Sind nicht Auswanderer per se mit Mut, Energie und Weitsicht gesegnet und damit von vornherein nützlich für ihre neue Heimat?
Das ist ein Mythos. Die klügsten und besten Köpfe aus dem Hochsteuerland Dänemark haben vielleicht einen Anreiz, nach Amerika zu gehen, weil sie dort ihre Fähigkeiten besser versilbern können. In vielen Schwellenländern geht es den Eliten bestens, sie bleiben. Schlecht geht es den Armen, die deshalb das Weite suchen. Jeder Immigrant macht seine persönliche Kalkulation.

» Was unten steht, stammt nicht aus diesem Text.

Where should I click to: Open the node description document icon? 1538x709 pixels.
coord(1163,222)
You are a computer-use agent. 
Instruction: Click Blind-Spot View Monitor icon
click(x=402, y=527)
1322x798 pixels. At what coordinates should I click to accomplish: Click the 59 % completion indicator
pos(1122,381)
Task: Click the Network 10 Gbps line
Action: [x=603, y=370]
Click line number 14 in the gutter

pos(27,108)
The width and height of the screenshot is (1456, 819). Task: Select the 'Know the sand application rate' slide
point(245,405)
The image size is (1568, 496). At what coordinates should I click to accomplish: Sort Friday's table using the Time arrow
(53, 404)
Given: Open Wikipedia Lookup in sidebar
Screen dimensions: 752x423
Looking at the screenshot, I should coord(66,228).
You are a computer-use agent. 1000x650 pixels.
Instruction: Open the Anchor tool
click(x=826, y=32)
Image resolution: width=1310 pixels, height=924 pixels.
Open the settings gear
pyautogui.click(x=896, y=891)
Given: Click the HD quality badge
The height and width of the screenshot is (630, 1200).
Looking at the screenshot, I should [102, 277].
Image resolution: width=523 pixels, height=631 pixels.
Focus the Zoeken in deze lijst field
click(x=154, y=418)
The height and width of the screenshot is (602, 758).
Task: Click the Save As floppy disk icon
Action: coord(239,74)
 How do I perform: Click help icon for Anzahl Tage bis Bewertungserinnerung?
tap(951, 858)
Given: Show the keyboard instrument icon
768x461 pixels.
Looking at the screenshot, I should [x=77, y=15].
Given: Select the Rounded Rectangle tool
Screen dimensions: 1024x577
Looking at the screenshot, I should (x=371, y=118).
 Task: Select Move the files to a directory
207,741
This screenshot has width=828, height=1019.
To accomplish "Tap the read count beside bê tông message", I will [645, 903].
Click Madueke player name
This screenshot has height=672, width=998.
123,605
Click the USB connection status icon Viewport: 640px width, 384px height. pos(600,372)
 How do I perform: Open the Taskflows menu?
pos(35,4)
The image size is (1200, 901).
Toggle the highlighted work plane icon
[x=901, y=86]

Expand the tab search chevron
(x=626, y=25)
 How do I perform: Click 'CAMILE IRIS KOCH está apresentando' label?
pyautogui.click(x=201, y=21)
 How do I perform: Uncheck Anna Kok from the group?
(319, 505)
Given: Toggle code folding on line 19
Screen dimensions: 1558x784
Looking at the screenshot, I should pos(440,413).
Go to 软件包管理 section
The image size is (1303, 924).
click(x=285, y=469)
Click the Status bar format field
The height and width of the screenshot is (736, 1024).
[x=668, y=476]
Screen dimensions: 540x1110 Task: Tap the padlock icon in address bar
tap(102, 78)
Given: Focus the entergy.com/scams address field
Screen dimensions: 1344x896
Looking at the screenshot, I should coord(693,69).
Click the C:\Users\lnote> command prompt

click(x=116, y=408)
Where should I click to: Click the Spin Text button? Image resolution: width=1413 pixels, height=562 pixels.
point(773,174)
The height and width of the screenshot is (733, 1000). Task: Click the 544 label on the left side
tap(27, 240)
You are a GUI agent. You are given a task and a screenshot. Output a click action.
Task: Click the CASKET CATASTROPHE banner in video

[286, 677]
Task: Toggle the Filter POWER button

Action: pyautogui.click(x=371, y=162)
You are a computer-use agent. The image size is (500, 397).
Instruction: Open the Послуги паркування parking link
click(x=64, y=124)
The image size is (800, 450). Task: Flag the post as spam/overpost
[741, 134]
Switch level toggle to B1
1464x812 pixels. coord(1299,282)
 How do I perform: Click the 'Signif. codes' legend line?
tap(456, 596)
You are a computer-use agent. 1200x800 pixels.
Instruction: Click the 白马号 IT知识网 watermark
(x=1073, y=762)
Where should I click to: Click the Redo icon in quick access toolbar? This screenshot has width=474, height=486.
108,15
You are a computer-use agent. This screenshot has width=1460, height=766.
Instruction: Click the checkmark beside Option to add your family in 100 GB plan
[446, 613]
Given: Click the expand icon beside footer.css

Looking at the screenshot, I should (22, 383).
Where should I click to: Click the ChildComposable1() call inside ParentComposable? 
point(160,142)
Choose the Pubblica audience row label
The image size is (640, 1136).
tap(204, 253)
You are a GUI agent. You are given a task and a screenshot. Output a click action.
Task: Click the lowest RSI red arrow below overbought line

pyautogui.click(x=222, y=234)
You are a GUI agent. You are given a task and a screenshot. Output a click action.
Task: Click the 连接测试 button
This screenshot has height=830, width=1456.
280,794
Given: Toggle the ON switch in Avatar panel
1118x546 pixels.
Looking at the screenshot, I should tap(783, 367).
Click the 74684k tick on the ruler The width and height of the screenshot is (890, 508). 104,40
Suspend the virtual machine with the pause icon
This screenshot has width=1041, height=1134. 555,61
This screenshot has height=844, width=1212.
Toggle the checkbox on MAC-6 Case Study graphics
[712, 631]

Kehren im Zeitalter der Mobilität viele wieder in die Heimat zurück?
Nichts ist so permanent wie Gastarbeiter, lautet ein geflügeltes Wort in unserem Metier. Warum sollte ein Einwanderer in seine Heimat zurückkehren, wo die Verhältnisse so viel schlechter sind?
Vielleicht, weil er ein Patriot ist?
Vielleicht. Die große Mehrheit derjenigen, die nicht weg müssen, bleibt. Ein indischer Computeringenieur im Silicon Valley findet anderswo keine vergleichbaren Bedingungen. Welchen Anreiz hätte er, heimzugehen?
Macht es einen Unterschied, ob die Menschen, die derzeit nach Deutschland kommen, aus islamischen Ländern kommen?
Natürlich macht es einen Unterschied. Man verschließt seine Augen, wenn man das nicht sieht. Als die Gastarbeiter nach Deutschland kamen, hat der Schriftsteller Max Frisch gesagt: Wir riefen Arbeitskräfte, und es kamen Menschen. Das fängt die gesamte Komplexität des Problems ein.